**Task requirements**
Rewrite the listing below, changing every "Where should I click to" to "Where do I click to" and leaving everything else as it is.

Target position records
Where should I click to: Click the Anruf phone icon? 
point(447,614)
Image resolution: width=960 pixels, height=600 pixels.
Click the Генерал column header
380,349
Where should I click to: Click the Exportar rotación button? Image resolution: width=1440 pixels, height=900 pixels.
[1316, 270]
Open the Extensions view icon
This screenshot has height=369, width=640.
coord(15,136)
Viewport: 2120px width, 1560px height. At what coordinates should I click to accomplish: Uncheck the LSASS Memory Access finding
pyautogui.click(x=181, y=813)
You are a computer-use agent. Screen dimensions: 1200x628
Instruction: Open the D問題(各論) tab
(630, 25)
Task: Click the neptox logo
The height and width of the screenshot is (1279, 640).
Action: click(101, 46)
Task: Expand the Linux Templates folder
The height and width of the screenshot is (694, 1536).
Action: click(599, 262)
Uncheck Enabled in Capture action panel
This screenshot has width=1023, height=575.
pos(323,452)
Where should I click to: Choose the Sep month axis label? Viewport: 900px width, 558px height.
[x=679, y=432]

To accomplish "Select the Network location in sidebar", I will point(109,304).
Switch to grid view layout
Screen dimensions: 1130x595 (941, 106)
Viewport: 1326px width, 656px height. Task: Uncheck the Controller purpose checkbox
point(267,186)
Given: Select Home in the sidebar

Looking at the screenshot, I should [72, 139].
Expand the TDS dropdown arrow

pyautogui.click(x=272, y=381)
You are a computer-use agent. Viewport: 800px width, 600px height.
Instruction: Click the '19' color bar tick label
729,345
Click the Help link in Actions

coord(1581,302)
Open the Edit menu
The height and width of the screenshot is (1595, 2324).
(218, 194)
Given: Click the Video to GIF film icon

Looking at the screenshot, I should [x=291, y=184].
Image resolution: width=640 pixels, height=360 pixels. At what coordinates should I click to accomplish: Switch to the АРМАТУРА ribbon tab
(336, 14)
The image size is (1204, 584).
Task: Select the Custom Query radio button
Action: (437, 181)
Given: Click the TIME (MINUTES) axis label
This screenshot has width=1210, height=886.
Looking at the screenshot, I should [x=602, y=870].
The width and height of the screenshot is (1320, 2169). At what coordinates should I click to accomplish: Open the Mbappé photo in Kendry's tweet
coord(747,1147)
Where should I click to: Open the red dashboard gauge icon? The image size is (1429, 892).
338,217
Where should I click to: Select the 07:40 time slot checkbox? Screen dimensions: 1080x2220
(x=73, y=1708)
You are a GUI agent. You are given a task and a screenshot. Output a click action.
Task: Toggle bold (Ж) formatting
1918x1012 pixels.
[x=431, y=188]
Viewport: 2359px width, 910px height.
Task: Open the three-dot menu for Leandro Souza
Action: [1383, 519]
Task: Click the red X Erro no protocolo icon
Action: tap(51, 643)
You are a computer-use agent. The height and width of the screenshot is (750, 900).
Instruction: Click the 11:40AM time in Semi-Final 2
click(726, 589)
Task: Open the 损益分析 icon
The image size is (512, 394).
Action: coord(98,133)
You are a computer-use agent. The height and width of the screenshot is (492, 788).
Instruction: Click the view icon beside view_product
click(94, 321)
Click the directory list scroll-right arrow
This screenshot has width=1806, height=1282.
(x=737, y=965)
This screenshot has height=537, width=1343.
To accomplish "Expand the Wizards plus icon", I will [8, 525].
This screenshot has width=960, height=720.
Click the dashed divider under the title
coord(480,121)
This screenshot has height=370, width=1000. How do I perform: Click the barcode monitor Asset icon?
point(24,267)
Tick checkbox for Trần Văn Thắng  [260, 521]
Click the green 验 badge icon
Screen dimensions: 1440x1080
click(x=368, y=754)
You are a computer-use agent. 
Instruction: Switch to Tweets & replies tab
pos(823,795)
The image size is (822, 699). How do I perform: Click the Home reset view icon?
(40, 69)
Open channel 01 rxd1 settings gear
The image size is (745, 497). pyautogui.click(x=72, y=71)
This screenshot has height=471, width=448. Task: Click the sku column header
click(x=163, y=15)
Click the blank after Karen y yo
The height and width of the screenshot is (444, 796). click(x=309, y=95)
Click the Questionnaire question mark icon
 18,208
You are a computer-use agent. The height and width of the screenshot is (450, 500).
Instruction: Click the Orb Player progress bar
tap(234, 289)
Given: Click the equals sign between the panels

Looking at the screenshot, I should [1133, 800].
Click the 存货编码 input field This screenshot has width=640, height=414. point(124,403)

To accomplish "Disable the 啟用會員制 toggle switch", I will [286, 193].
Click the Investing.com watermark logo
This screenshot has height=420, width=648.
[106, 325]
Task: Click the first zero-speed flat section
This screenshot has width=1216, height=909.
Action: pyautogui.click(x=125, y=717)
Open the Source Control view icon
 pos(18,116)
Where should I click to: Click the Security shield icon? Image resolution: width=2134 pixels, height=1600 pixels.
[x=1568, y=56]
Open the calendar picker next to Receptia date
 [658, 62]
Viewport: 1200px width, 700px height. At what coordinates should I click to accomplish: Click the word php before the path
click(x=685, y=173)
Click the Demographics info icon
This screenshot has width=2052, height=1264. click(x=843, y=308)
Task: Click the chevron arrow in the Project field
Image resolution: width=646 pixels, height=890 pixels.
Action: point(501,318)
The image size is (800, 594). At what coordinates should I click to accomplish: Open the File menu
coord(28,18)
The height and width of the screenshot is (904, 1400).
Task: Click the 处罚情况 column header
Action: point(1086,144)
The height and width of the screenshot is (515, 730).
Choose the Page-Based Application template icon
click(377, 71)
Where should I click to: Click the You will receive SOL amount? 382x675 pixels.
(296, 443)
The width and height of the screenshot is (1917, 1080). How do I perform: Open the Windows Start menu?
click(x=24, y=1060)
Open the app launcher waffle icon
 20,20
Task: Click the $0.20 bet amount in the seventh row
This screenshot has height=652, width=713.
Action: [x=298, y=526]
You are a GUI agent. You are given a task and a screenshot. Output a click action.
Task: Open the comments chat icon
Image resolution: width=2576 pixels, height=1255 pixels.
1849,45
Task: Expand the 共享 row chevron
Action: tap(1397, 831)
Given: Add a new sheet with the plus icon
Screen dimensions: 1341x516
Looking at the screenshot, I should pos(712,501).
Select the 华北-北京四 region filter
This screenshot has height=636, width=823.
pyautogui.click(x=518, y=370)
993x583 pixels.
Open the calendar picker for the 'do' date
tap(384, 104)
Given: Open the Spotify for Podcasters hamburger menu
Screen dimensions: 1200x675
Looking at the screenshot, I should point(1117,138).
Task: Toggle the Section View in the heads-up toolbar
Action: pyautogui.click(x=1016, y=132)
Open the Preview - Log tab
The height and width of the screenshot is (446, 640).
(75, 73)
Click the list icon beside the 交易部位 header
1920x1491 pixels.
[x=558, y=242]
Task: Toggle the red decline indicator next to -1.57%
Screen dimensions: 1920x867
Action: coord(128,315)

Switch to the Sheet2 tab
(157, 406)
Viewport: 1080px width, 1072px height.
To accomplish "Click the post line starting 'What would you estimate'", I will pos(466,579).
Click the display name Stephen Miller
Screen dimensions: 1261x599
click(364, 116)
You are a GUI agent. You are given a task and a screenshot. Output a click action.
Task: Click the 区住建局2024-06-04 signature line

**Task result**
Where do I click to: Click the Anruf phone icon? 
point(447,614)
Image resolution: width=960 pixels, height=600 pixels.
Click the Генерал column header
380,349
Where do I click to: Click the Exportar rotación button? Image resolution: width=1440 pixels, height=900 pixels.
[1316, 270]
Open the Extensions view icon
This screenshot has height=369, width=640.
coord(15,136)
Viewport: 2120px width, 1560px height. At what coordinates should I click to accomplish: Uncheck the LSASS Memory Access finding
pyautogui.click(x=181, y=813)
You are a computer-use agent. Screen dimensions: 1200x628
Instruction: Open the D問題(各論) tab
(630, 25)
Task: Click the neptox logo
The height and width of the screenshot is (1279, 640).
Action: click(101, 46)
Task: Expand the Linux Templates folder
The height and width of the screenshot is (694, 1536).
Action: click(599, 262)
Uncheck Enabled in Capture action panel
This screenshot has width=1023, height=575.
pos(323,452)
Where do I click to: Choose the Sep month axis label? Viewport: 900px width, 558px height.
[x=679, y=432]

To accomplish "Select the Network location in sidebar", I will point(109,304).
Switch to grid view layout
Screen dimensions: 1130x595 (941, 106)
Viewport: 1326px width, 656px height. Task: Uncheck the Controller purpose checkbox
point(267,186)
Given: Select Home in the sidebar

Looking at the screenshot, I should [72, 139].
Expand the TDS dropdown arrow

pyautogui.click(x=272, y=381)
You are a computer-use agent. Viewport: 800px width, 600px height.
Instruction: Click the '19' color bar tick label
729,345
Click the Help link in Actions

coord(1581,302)
Open the Edit menu
The height and width of the screenshot is (1595, 2324).
(218, 194)
Given: Click the Video to GIF film icon

Looking at the screenshot, I should [x=291, y=184].
Image resolution: width=640 pixels, height=360 pixels. At what coordinates should I click to accomplish: Switch to the АРМАТУРА ribbon tab
(336, 14)
The image size is (1204, 584).
Task: Select the Custom Query radio button
Action: (437, 181)
Given: Click the TIME (MINUTES) axis label
This screenshot has width=1210, height=886.
Looking at the screenshot, I should [x=602, y=870].
The width and height of the screenshot is (1320, 2169). At what coordinates should I click to accomplish: Open the Mbappé photo in Kendry's tweet
coord(747,1147)
Where do I click to: Open the red dashboard gauge icon? The image size is (1429, 892).
338,217
Where do I click to: Select the 07:40 time slot checkbox? Screen dimensions: 1080x2220
(x=73, y=1708)
You are a GUI agent. You are given a task and a screenshot. Output a click action.
Task: Toggle bold (Ж) formatting
1918x1012 pixels.
[x=431, y=188]
Viewport: 2359px width, 910px height.
Task: Open the three-dot menu for Leandro Souza
Action: [1383, 519]
Task: Click the red X Erro no protocolo icon
Action: tap(51, 643)
You are a computer-use agent. The height and width of the screenshot is (750, 900).
Instruction: Click the 11:40AM time in Semi-Final 2
click(726, 589)
Task: Open the 损益分析 icon
The image size is (512, 394).
Action: coord(98,133)
You are a computer-use agent. The height and width of the screenshot is (492, 788).
Instruction: Click the view icon beside view_product
click(94, 321)
Click the directory list scroll-right arrow
This screenshot has width=1806, height=1282.
(x=737, y=965)
This screenshot has height=537, width=1343.
To accomplish "Expand the Wizards plus icon", I will [8, 525].
This screenshot has width=960, height=720.
Click the dashed divider under the title
coord(480,121)
This screenshot has height=370, width=1000. How do I perform: Click the barcode monitor Asset icon?
point(24,267)
Tick checkbox for Trần Văn Thắng  [260, 521]
Click the green 验 badge icon
Screen dimensions: 1440x1080
click(x=368, y=754)
You are a computer-use agent. 
Instruction: Switch to Tweets & replies tab
pos(823,795)
The image size is (822, 699). How do I perform: Click the Home reset view icon?
(40, 69)
Open channel 01 rxd1 settings gear
The image size is (745, 497). pyautogui.click(x=72, y=71)
This screenshot has height=471, width=448. Task: Click the sku column header
click(x=163, y=15)
Click the blank after Karen y yo
The height and width of the screenshot is (444, 796). click(x=309, y=95)
Click the Questionnaire question mark icon
 18,208
You are a computer-use agent. The height and width of the screenshot is (450, 500).
Instruction: Click the Orb Player progress bar
tap(234, 289)
Given: Click the equals sign between the panels

Looking at the screenshot, I should [1133, 800].
Click the 存货编码 input field This screenshot has width=640, height=414. point(124,403)

To accomplish "Disable the 啟用會員制 toggle switch", I will [286, 193].
Click the Investing.com watermark logo
This screenshot has height=420, width=648.
[106, 325]
Task: Click the first zero-speed flat section
This screenshot has width=1216, height=909.
Action: pyautogui.click(x=125, y=717)
Open the Source Control view icon
 pos(18,116)
Where do I click to: Click the Security shield icon? Image resolution: width=2134 pixels, height=1600 pixels.
[x=1568, y=56]
Open the calendar picker next to Receptia date
 [658, 62]
Viewport: 1200px width, 700px height. At what coordinates should I click to accomplish: Click the word php before the path
click(x=685, y=173)
Click the Demographics info icon
This screenshot has width=2052, height=1264. click(x=843, y=308)
Task: Click the chevron arrow in the Project field
Image resolution: width=646 pixels, height=890 pixels.
Action: point(501,318)
The image size is (800, 594). At what coordinates should I click to accomplish: Open the File menu
coord(28,18)
The height and width of the screenshot is (904, 1400).
Task: Click the 处罚情况 column header
Action: point(1086,144)
The height and width of the screenshot is (515, 730).
Choose the Page-Based Application template icon
click(377, 71)
Where do I click to: Click the You will receive SOL amount? 382x675 pixels.
(296, 443)
The width and height of the screenshot is (1917, 1080). How do I perform: Open the Windows Start menu?
click(x=24, y=1060)
Open the app launcher waffle icon
 20,20
Task: Click the $0.20 bet amount in the seventh row
This screenshot has height=652, width=713.
Action: [x=298, y=526]
You are a GUI agent. You are given a task and a screenshot. Output a click action.
Task: Open the comments chat icon
Image resolution: width=2576 pixels, height=1255 pixels.
1849,45
Task: Expand the 共享 row chevron
Action: tap(1397, 831)
Given: Add a new sheet with the plus icon
Screen dimensions: 1341x516
Looking at the screenshot, I should pos(712,501).
Select the 华北-北京四 region filter
This screenshot has height=636, width=823.
pyautogui.click(x=518, y=370)
993x583 pixels.
Open the calendar picker for the 'do' date
tap(384, 104)
Given: Open the Spotify for Podcasters hamburger menu
Screen dimensions: 1200x675
Looking at the screenshot, I should point(1117,138).
Task: Toggle the Section View in the heads-up toolbar
Action: pyautogui.click(x=1016, y=132)
Open the Preview - Log tab
The height and width of the screenshot is (446, 640).
(75, 73)
Click the list icon beside the 交易部位 header
1920x1491 pixels.
[x=558, y=242]
Task: Toggle the red decline indicator next to -1.57%
Screen dimensions: 1920x867
Action: coord(128,315)

Switch to the Sheet2 tab
(157, 406)
Viewport: 1080px width, 1072px height.
To accomplish "Click the post line starting 'What would you estimate'", I will pos(466,579).
Click the display name Stephen Miller
Screen dimensions: 1261x599
click(364, 116)
You are a GUI agent. You are given a task and a screenshot. Output a click action.
Task: Click the 区住建局2024-06-04 signature line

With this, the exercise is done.